**PROVIDED ENTRIES**.
-- Opening Marker --
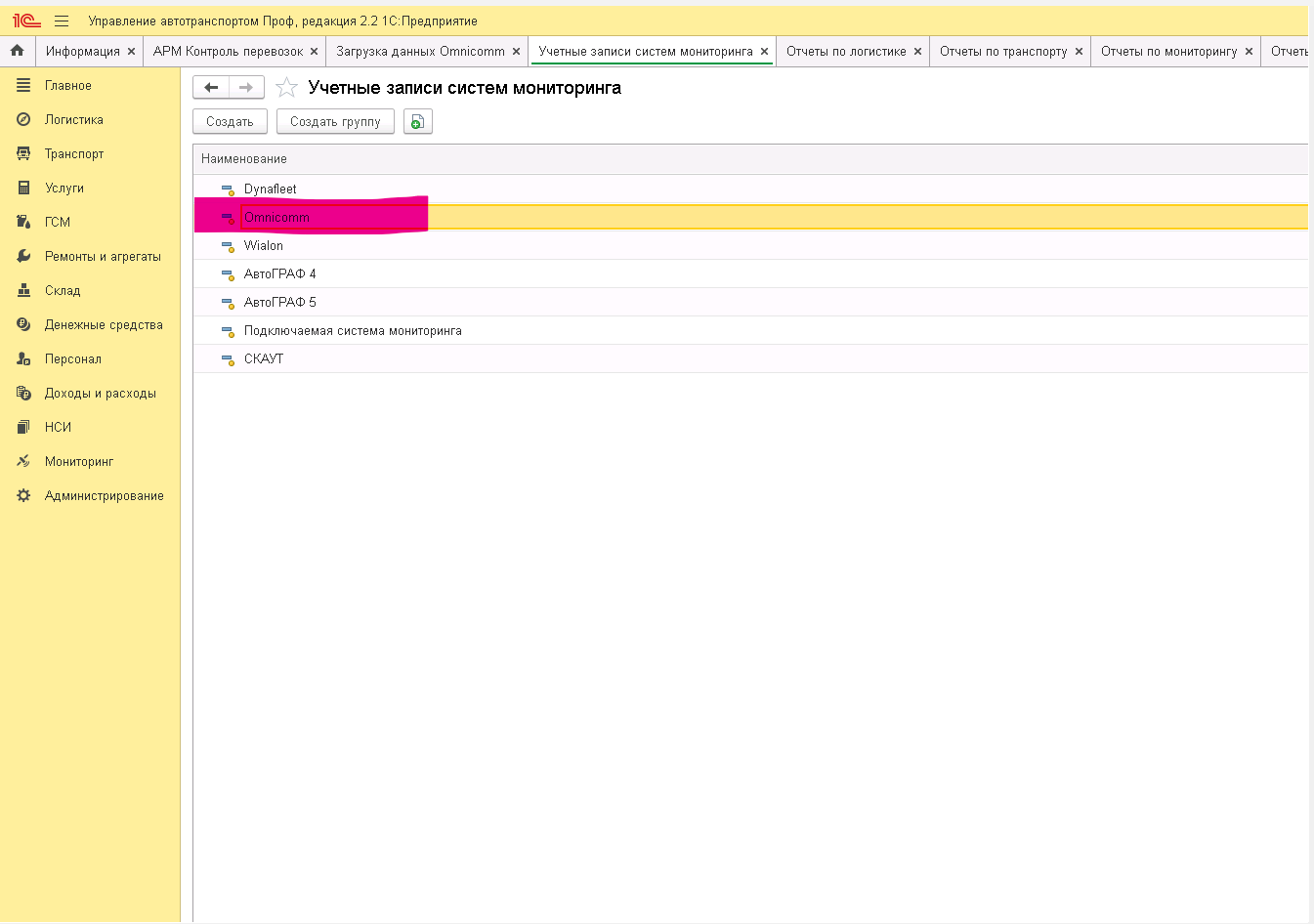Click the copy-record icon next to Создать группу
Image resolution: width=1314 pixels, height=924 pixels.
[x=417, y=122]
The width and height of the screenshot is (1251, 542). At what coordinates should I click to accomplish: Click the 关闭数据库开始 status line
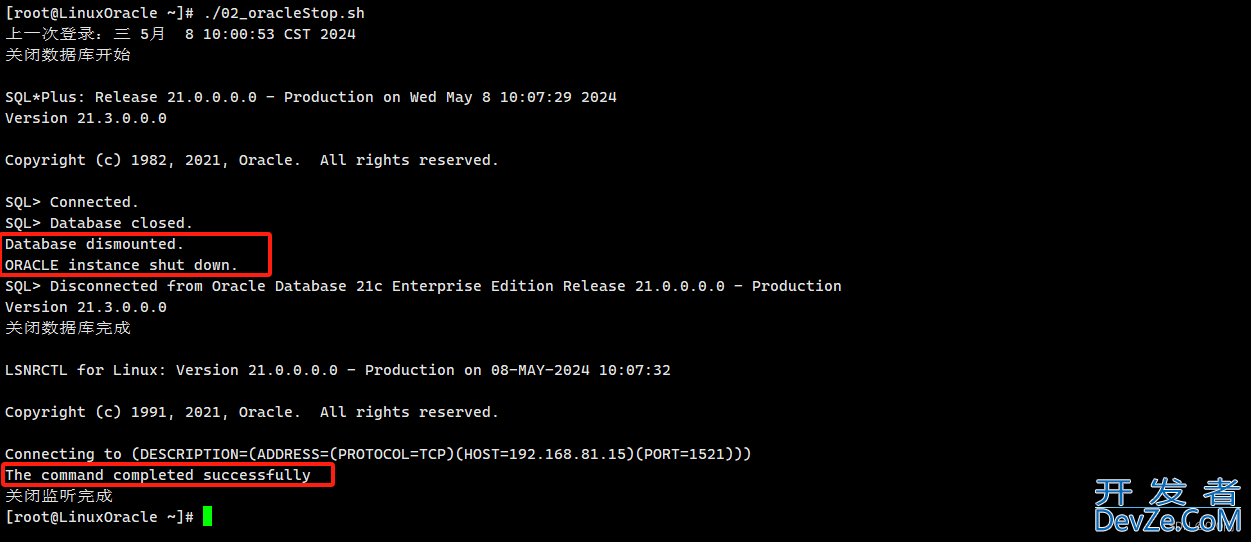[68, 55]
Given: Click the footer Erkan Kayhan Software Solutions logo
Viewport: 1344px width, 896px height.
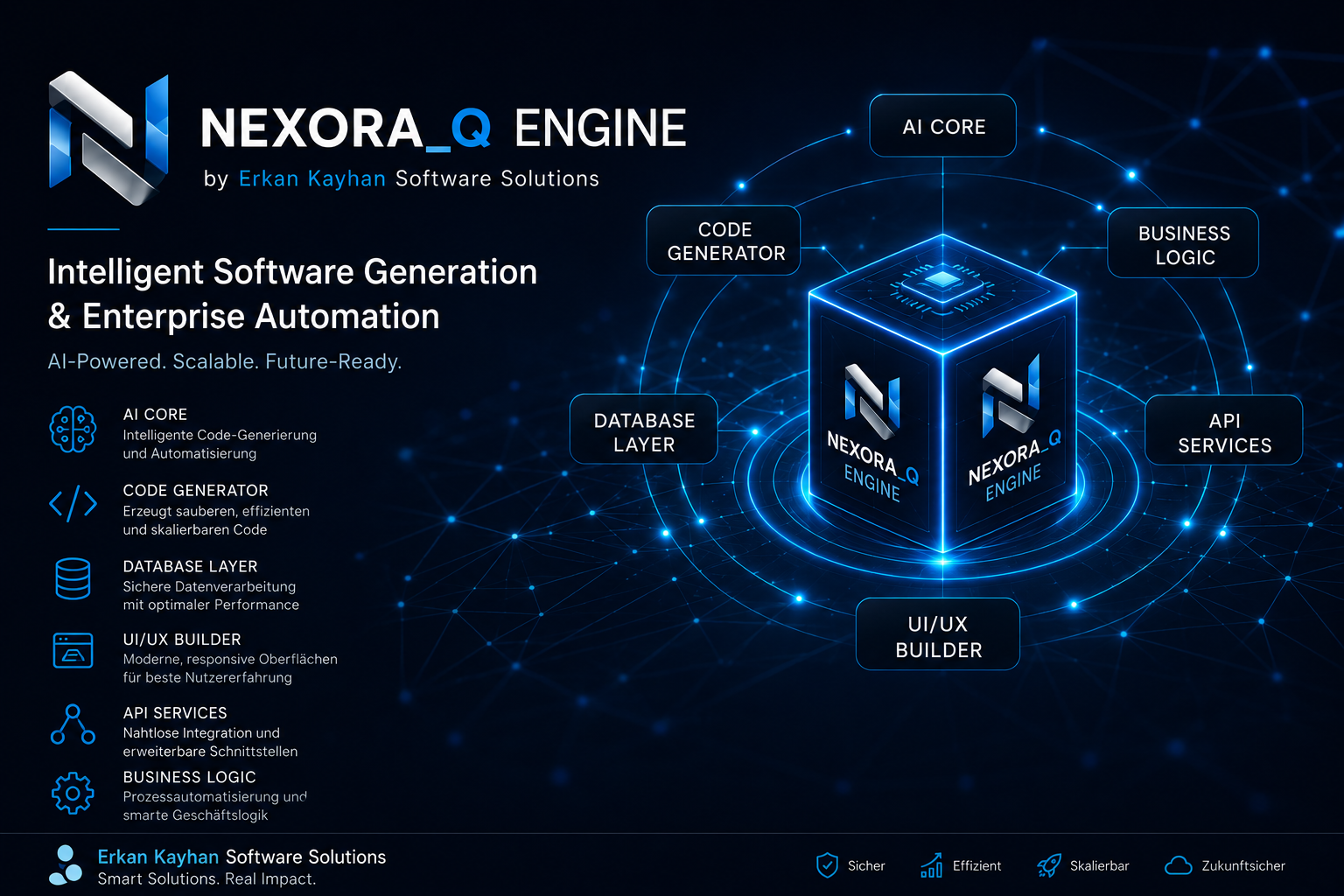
-- Closing Marker --
-- Opening Marker --
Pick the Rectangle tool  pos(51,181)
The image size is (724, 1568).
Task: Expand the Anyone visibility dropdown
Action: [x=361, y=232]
-- Closing Marker --
**TASK STATEMENT**. Beginning with the line containing "Given: Click the" in the material above, copy every line exactly until you have copied the line containing "Viewport: 1344px width, 896px height.".

**YOUR RESPONSE**.
Given: Click the footer Erkan Kayhan Software Solutions logo
Viewport: 1344px width, 896px height.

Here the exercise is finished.